Please use this identifier to cite or link to this item: https://observatorio.fm.usp.br/handle/OPI/33129
Title: Persistent Poor Metabolic Profile in Postmenopausal Women With Ovarian Hyperandrogenism After Testosterone Level Normalization
Authors: ROCHA, ThaisCRESPO, Raiane P.YANCE, Viviane V. R.HAYASHIDA, Sylvia A.BARACAT, Edmund C.CARVALHO, FilomenaDOMENICE, SorahiaMENDONCA, Berenice B.GOMES, Larissa G.

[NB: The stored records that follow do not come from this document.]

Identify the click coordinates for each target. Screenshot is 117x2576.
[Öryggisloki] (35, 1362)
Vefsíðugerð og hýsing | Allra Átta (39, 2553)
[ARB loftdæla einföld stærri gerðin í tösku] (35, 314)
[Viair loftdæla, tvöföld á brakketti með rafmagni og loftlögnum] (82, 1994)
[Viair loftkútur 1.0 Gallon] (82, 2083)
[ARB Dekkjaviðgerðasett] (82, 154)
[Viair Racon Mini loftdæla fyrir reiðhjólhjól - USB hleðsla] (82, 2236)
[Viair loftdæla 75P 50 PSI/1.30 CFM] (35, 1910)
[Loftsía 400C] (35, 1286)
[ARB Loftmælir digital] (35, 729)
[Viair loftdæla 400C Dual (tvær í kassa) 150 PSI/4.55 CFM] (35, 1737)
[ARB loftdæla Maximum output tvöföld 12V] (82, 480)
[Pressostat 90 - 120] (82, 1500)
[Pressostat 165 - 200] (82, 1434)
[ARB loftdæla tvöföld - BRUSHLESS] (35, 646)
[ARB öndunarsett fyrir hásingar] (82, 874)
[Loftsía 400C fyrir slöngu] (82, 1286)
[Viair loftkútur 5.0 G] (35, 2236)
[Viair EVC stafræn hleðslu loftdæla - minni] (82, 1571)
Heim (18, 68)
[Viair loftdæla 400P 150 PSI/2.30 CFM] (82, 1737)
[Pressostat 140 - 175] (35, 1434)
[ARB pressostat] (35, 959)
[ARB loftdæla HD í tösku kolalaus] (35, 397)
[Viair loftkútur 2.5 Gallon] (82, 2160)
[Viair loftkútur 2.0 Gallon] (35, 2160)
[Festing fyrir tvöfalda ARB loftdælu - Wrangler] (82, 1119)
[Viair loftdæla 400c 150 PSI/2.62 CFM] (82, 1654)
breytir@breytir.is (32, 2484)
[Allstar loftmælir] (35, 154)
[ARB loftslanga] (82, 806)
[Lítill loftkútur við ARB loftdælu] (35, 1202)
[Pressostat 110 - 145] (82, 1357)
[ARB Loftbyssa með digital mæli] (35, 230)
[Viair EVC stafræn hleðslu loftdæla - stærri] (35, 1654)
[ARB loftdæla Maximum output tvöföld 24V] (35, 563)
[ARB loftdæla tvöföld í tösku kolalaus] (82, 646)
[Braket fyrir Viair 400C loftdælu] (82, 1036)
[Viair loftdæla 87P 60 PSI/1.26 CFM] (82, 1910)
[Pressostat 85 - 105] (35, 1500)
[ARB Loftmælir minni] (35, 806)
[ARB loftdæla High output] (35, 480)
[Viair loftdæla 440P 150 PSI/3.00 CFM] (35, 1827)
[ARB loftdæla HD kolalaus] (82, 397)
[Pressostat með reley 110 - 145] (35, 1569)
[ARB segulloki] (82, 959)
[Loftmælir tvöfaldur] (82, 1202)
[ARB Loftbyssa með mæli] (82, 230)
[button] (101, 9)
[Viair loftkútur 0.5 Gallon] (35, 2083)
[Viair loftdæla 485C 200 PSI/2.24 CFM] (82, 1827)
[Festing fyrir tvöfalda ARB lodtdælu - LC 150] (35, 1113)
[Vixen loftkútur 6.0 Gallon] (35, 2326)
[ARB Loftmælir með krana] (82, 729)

Citation: JOURNAL OF THE ENDOCRINE SOCIETY, v.3, n.5, p.1087-1096, 2019
Abstract: Context: Data on prevalence of metabolic risk factors in hyperandrogenic postmenopausal women are limited. Also, the correlation between metabolic disorders and androgen excess in this scenario is poorly understood. Objectives: We aimed to assess the prevalence of obesity, hypertension, type 2 diabetes (T2D), and dyslipidemia (DLP) in postmenopausal women with hyperandrogenism of ovarian origin before and after surgical normalization of testosterone (T) levels, as well as the impact of androgen normalization on body mass index (BMI), glucose, and lipid metabolism. Design: Retrospective study. Setting: Tertiary health center. Participants: Twenty-four Brazilian women with postmenopausal hyperandrogenism who underwent bilateral oophorectomy between 2004 and 2014 and had histologically confirmed virilizing ovarian tumor (VOT) or ovarian hyperthecosis (OH) and T-level normalization after surgery were selected. Main Outcome Measures: FSH, LH, total and calculated free T, BMI, fasting plasma glucose (FPG), glycated hemoglobin (HbA1c), total cholesterol, high-density lipoprotein cholesterol (HDL-C), low-density lipoprotein cholesterol (LDL-C), and triglyceride (TG) serum levels were accessed before (n = 24) and 24 months after (n 5 19) bilateral oophorectomy. Results: At baseline, the overall prevalence rates of obesity, T2D, DLP, and hypertension were 58.3%, 83.3%, 66.7%, and 87.5%, respectively. No significant difference in prevalence was found between patients with OH and VOTs. At follow-up, FSH, LH, and total and free T levels had returned to menopausal physiologic levels, but mean BMI and mean FPG, HbA1c, LDL-C, HDL-C, and TG levels did not differ from baseline. Conclusions: Postmenopausal hyperandrogenism is associated with adverse metabolic risk. Longterm normalization of testosterone levels did not improve BMI, glucose, or lipid metabolism.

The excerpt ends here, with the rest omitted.